[TASK DETAILS] Copy exactly the lines that run from the one containing "Open the Новый ордер dialog" through the end of the entries, both ends included.

[INFORMATION SHOWN]
☆ ☆ ☆ ☆ ☆
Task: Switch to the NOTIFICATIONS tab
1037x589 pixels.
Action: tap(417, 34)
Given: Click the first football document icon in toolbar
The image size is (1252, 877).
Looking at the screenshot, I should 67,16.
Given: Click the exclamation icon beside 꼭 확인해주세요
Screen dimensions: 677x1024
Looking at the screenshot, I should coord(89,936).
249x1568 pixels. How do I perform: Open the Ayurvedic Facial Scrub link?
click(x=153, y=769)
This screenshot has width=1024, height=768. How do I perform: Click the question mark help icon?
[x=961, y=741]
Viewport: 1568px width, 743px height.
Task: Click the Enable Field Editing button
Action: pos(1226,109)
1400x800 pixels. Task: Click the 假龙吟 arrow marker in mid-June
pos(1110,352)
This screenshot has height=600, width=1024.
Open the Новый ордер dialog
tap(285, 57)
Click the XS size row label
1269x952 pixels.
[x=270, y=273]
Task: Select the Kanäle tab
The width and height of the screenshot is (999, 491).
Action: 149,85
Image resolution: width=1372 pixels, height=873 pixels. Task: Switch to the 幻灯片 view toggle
☆ ☆ ☆ ☆ ☆
[ANSWER BOX]
Open the Новый ордер dialog
tap(285, 57)
Click the XS size row label
1269x952 pixels.
[x=270, y=273]
Task: Select the Kanäle tab
The width and height of the screenshot is (999, 491).
Action: 149,85
Image resolution: width=1372 pixels, height=873 pixels. Task: Switch to the 幻灯片 view toggle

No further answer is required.